Yes OP, you have been controlling. She needs to be more independent from you, that's obvious. She has here own Saturday job, she can pay for her own 18th party (which is pretty wanky remember!) If she's not already, she can either start paying rent, or she can move out. I hope she's saved for university!

Livpool · 24/03/2019 18:55

I have quite different views that my parents (especially my DM) but they have always been content for me to be open to express my views.

They have raised me to think for myself and stand up for my own beliefs

myrtleWilson · 24/03/2019 18:55

But why was it so important to you that she didn't go on this march?

She had to get up early - not you
She lost a days wages

Why did you choose the march as the hill you were prepared to die on?

BorsetshireBlew · 24/03/2019 18:55

Why do you think an Uber at 4am was so unsafe?
Your update does not make me think any differently to be honest

Audreyhelp · 24/03/2019 18:55

Would be annoyed with taking a day of work to do this . But really it would be none of my business , I say pick your arguments with teenagers and certainly don’t stop her birthday treat .

AnneOfCleanTables · 24/03/2019 18:56

Actually I would cancel it.

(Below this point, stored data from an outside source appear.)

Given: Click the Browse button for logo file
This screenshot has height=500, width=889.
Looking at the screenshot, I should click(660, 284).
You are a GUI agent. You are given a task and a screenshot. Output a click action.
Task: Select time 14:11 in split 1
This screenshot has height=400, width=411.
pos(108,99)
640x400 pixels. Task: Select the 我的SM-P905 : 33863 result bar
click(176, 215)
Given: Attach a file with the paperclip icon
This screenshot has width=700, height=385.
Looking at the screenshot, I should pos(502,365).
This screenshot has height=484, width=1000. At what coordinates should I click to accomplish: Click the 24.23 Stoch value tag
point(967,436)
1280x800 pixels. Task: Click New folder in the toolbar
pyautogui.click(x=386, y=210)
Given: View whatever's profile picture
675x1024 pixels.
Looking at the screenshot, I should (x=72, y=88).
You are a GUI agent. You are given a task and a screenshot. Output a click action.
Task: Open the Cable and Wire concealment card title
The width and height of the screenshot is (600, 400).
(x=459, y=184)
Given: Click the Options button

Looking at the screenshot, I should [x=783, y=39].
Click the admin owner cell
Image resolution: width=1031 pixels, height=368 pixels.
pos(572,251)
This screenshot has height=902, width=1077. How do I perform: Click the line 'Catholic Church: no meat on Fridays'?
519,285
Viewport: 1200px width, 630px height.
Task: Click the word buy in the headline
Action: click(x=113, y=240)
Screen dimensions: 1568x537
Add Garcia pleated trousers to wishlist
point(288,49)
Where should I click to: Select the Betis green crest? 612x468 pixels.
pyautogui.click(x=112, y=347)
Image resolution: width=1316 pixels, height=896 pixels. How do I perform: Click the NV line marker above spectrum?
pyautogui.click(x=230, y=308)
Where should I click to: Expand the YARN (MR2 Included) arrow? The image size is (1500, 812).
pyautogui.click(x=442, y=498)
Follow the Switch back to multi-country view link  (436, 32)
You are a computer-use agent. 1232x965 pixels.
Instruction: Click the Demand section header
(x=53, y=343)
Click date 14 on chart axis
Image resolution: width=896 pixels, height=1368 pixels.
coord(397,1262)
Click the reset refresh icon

All the posters who were living alone at 18 are irrelevant. I doubt their parents paid for elaborate 18th birthday celebrations for them.
Your DD lives at home. You made it clear you didn't want her to go and tbh having to miss a day of work is a good enough reason not to go.
Your DD could have told you she was going despite your reservations. That would have been an adult approach.
Instead, she sneaked out like a child, didn't answer her phone and then was rude when you collected her.

FrozenMargarita17 · 24/03/2019 18:56

I think it's wonderful she is being proactive and doing something she believes in. I would be proud of her resourcefulness. I wouldn't cancel.

Herefortheduration · 24/03/2019 18:57

I really wouldn't cancel, if you must punish her then use something else. I think having something to remember for years to come will outweigh all other things at this point. She'll have left home soon, I imagine and you'll regret not grabbing the bonding time when you could.

MummytoCSJH · 24/03/2019 18:57

She's usually good as gold?! She's legally an adult in less than a week for goodness sake!

Witchofzog · 24/03/2019 18:57

And the "budding leftie" comment is EXACTLY the sort of thing my mother would have said. We are now no contact. I am proud of who I am and you should be proud of your daughter regardless, not just when she does as you say, or you will run the risk of losing her

Livpool · 24/03/2019 18:57

And I think an almost 18 year old 'sneaking' around is normal x

expatinspain · 24/03/2019 18:57

Your house your rules apply to stuff like boyfriends staying over, sharing chores etc, surely not telling a young woman where she can go and what she can do. You sound like a controlling nightmare tbh.

sweeneytoddsrazor · 24/03/2019 18:58

I very much doubt she will be living in your house much longer.